For our stretch goals, we hope to extend this method of analysis to different NLP problems such as question-answering, machine translation, etc. Additionally, we think one of our most challenging areas with this type of problem is developing a metric to translate information being encoded to insights about what models are really learning. We believe that honing in on this metric and further developing it beyond its most basic state might also constitute a stretch goal.

Idea 2: Summarizing textbooks to glean out the most important points

For the second project, we aim to create a short summary based on the contents of a textbook, evaluated by comparing to a “gold standard” summary. It’s imperative to find good data for this gold standard. It’s also necessary to define what it means to be a good summary. We also need to decide on a list or a text summary? It can be different depending on the type of textbook. For instance, if it’s a self-help book, one might be able to do a list of key ideas. But if it’s a story, it might be a short essay.

Potential evaluation metrics

Have humans rate the output from a scale of 1–10 to test how good it is. Higher weight to people who have experience in humanities.
BLEU
METEOR
hLEPOR
ROUGE
MEWR

The only stretch goal I can think of is to support query-based summaries that input a particular user query as well as the textbook. For instance, a summary of the social structure during Hamlet. It can also be used to control the conciseness of the summary.

Rough Project Plan:

We kept a buffer time because projects take longer than originally estimated.

Data [2–4 weeks]: We need to find out the most relevant data for the task.

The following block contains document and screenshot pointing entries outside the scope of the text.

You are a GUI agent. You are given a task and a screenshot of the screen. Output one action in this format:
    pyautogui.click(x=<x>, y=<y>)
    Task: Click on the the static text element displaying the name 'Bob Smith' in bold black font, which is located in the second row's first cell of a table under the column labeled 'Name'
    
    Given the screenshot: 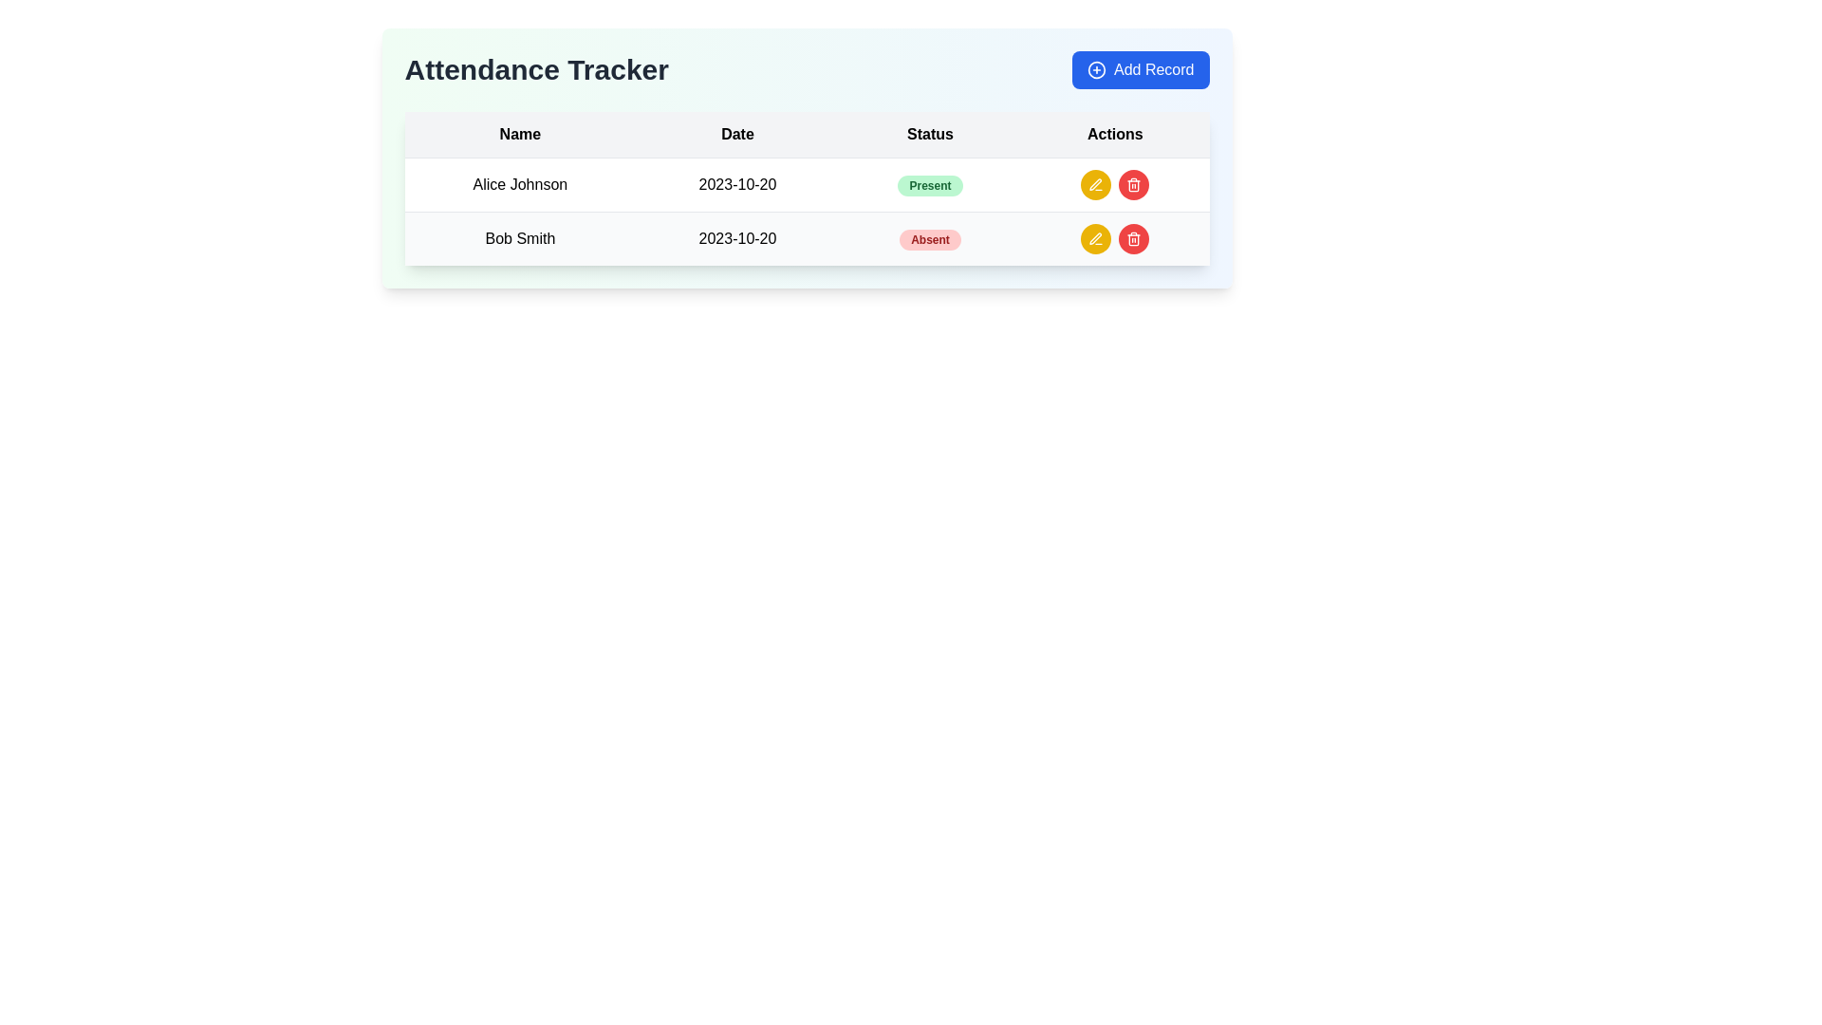 What is the action you would take?
    pyautogui.click(x=520, y=237)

Preferably, we’ll need more than 10 textbooks to build a good summary. We’ll have to start by getting a good handle of what our data contains and then parsing it accordingly on the models we decide on.

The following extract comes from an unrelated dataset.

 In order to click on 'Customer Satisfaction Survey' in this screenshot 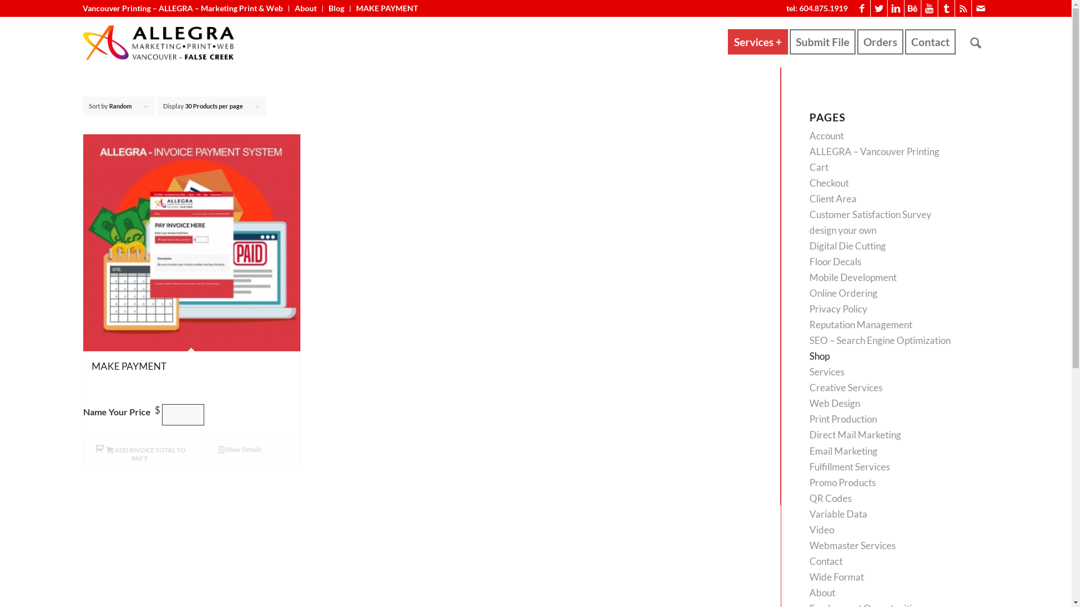, I will do `click(869, 214)`.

Model [3–4 weeks]: We need to find out the best models suited for the task. The model would ideally figure out superficial/trivial details. It’ll give a good idea of what the summary must look like. We need to research the best plan of action for this task, and also figure out how much computing resources we would need.

Web Interface [Optional]: For the project to take in queries and output summaries. The web interface would be a simple one and shouldn’t take more than 3 days to implement.

Idea 3: Natural language queries to find people to ask for help

Our final project idea is a system that models individuals based on what they have written about and then allows the user to ask for help with a natural language question and get pointed to the most helpful resources. This is similar to other works, namely GrapAL, which allows the research community to query publications in the Semantic Scholar literature graph through a SQL-like domain-specific language. The goal of our work would be to synthesize all the author’s work into one representation to give specific expert suggestions instead of publication suggestions. The essence of our architecture would be to input the author and some portion or form of the text he/she has written, and along with the users’ question, would output a relevance for each resource or person we are considering in our model. We would then pick the items with the highest relevance for the reader to use. Since a labelled dataset does not exist for this problem, we would likely train using a proxy to a person’s relevance: perhaps how many citations they have received in recent years.

Basic Architecture for the author-ranking system

At first, we would start with a specific domain of knowledge, such as natural language processing since much of the papers are open-source, and then branch out to other areas as time allows. Stretch goals would include redesigning our model and adding more data to handle a broad range of topics. It would also be useful to allow users to search with only their natural language question instead of a structured query. Refining our evaluation methods will also be important because a labeled set of who is the most helpful for various topics is not readily available to us and is somewhat subjective.

Here’s the Github link: https://github.com/mitalipalekar/GatesNLP

That’s all for now folks! See you all in a few days!